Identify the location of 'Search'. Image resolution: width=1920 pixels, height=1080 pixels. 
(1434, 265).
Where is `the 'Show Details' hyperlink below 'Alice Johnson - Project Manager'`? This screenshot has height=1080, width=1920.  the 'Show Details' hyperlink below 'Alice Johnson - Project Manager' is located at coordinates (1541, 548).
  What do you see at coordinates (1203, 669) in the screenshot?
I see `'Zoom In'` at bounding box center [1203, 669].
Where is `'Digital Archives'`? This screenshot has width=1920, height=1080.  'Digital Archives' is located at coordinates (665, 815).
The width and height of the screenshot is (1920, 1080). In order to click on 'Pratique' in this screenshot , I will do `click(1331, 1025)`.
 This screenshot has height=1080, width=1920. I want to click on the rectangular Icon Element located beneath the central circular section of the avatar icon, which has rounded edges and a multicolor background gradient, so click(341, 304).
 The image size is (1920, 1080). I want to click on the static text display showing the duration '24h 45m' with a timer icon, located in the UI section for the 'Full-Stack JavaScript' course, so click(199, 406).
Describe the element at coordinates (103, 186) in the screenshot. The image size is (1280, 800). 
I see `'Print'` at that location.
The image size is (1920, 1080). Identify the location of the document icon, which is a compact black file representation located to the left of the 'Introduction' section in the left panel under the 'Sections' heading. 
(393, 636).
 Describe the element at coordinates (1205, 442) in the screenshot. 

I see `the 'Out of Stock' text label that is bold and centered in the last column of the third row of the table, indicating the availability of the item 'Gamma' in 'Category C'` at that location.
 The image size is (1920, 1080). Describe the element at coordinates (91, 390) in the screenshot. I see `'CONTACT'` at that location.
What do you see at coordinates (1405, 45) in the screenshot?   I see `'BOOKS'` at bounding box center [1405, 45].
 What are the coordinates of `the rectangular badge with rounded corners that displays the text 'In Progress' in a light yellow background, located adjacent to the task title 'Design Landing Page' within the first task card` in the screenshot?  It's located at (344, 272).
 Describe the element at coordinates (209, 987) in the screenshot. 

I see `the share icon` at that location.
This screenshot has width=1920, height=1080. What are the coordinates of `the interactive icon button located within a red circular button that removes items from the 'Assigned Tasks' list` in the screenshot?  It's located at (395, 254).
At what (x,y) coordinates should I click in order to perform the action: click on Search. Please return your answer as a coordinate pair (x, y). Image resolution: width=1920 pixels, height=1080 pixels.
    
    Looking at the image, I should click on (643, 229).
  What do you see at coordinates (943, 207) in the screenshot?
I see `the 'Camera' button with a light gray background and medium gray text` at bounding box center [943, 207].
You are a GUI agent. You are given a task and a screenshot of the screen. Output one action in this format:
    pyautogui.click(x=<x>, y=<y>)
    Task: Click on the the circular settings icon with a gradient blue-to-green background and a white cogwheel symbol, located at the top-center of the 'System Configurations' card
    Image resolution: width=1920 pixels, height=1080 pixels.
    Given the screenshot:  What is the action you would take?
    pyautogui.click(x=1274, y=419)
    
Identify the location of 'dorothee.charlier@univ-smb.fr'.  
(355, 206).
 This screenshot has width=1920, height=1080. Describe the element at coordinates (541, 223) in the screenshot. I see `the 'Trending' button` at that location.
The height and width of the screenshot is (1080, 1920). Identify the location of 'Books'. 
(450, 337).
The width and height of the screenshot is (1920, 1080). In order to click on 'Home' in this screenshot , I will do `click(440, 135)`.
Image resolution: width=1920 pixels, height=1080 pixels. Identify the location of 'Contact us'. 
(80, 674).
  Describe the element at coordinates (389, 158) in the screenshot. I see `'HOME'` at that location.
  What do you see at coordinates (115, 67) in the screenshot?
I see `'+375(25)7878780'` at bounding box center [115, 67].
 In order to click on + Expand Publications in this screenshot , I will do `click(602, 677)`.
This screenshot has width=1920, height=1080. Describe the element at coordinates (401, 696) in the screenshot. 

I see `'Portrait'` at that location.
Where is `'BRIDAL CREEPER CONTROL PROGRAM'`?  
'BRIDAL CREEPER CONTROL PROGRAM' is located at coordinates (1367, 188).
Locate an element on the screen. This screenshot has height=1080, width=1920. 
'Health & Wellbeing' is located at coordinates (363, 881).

***

Rename "Image resolution" to "Display resolution" throughout the records above and give all the lines again, leaving everything else unchanged.

» **Task output**:
Identify the location of 'Search'. Display resolution: width=1920 pixels, height=1080 pixels. 
(1434, 265).
Where is `the 'Show Details' hyperlink below 'Alice Johnson - Project Manager'`? This screenshot has height=1080, width=1920.  the 'Show Details' hyperlink below 'Alice Johnson - Project Manager' is located at coordinates (1541, 548).
  What do you see at coordinates (1203, 669) in the screenshot?
I see `'Zoom In'` at bounding box center [1203, 669].
Where is `'Digital Archives'`? This screenshot has width=1920, height=1080.  'Digital Archives' is located at coordinates (665, 815).
The width and height of the screenshot is (1920, 1080). In order to click on 'Pratique' in this screenshot , I will do `click(1331, 1025)`.
 This screenshot has height=1080, width=1920. I want to click on the rectangular Icon Element located beneath the central circular section of the avatar icon, which has rounded edges and a multicolor background gradient, so click(341, 304).
 The image size is (1920, 1080). I want to click on the static text display showing the duration '24h 45m' with a timer icon, located in the UI section for the 'Full-Stack JavaScript' course, so click(199, 406).
Describe the element at coordinates (103, 186) in the screenshot. The image size is (1280, 800). 
I see `'Print'` at that location.
The image size is (1920, 1080). Identify the location of the document icon, which is a compact black file representation located to the left of the 'Introduction' section in the left panel under the 'Sections' heading. 
(393, 636).
 Describe the element at coordinates (1205, 442) in the screenshot. 

I see `the 'Out of Stock' text label that is bold and centered in the last column of the third row of the table, indicating the availability of the item 'Gamma' in 'Category C'` at that location.
 The image size is (1920, 1080). Describe the element at coordinates (91, 390) in the screenshot. I see `'CONTACT'` at that location.
What do you see at coordinates (1405, 45) in the screenshot?   I see `'BOOKS'` at bounding box center [1405, 45].
 What are the coordinates of `the rectangular badge with rounded corners that displays the text 'In Progress' in a light yellow background, located adjacent to the task title 'Design Landing Page' within the first task card` in the screenshot?  It's located at (344, 272).
 Describe the element at coordinates (209, 987) in the screenshot. 

I see `the share icon` at that location.
This screenshot has width=1920, height=1080. What are the coordinates of `the interactive icon button located within a red circular button that removes items from the 'Assigned Tasks' list` in the screenshot?  It's located at (395, 254).
At what (x,y) coordinates should I click in order to perform the action: click on Search. Please return your answer as a coordinate pair (x, y). Display resolution: width=1920 pixels, height=1080 pixels.
    
    Looking at the image, I should click on (643, 229).
  What do you see at coordinates (943, 207) in the screenshot?
I see `the 'Camera' button with a light gray background and medium gray text` at bounding box center [943, 207].
You are a GUI agent. You are given a task and a screenshot of the screen. Output one action in this format:
    pyautogui.click(x=<x>, y=<y>)
    Task: Click on the the circular settings icon with a gradient blue-to-green background and a white cogwheel symbol, located at the top-center of the 'System Configurations' card
    Display resolution: width=1920 pixels, height=1080 pixels.
    Given the screenshot:  What is the action you would take?
    pyautogui.click(x=1274, y=419)
    
Identify the location of 'dorothee.charlier@univ-smb.fr'.  
(355, 206).
 This screenshot has width=1920, height=1080. Describe the element at coordinates (541, 223) in the screenshot. I see `the 'Trending' button` at that location.
The height and width of the screenshot is (1080, 1920). Identify the location of 'Books'. 
(450, 337).
The width and height of the screenshot is (1920, 1080). In order to click on 'Home' in this screenshot , I will do `click(440, 135)`.
Display resolution: width=1920 pixels, height=1080 pixels. Identify the location of 'Contact us'. 
(80, 674).
  Describe the element at coordinates (389, 158) in the screenshot. I see `'HOME'` at that location.
  What do you see at coordinates (115, 67) in the screenshot?
I see `'+375(25)7878780'` at bounding box center [115, 67].
 In order to click on + Expand Publications in this screenshot , I will do `click(602, 677)`.
This screenshot has width=1920, height=1080. Describe the element at coordinates (401, 696) in the screenshot. 

I see `'Portrait'` at that location.
Where is `'BRIDAL CREEPER CONTROL PROGRAM'`?  
'BRIDAL CREEPER CONTROL PROGRAM' is located at coordinates (1367, 188).
Locate an element on the screen. This screenshot has height=1080, width=1920. 
'Health & Wellbeing' is located at coordinates (363, 881).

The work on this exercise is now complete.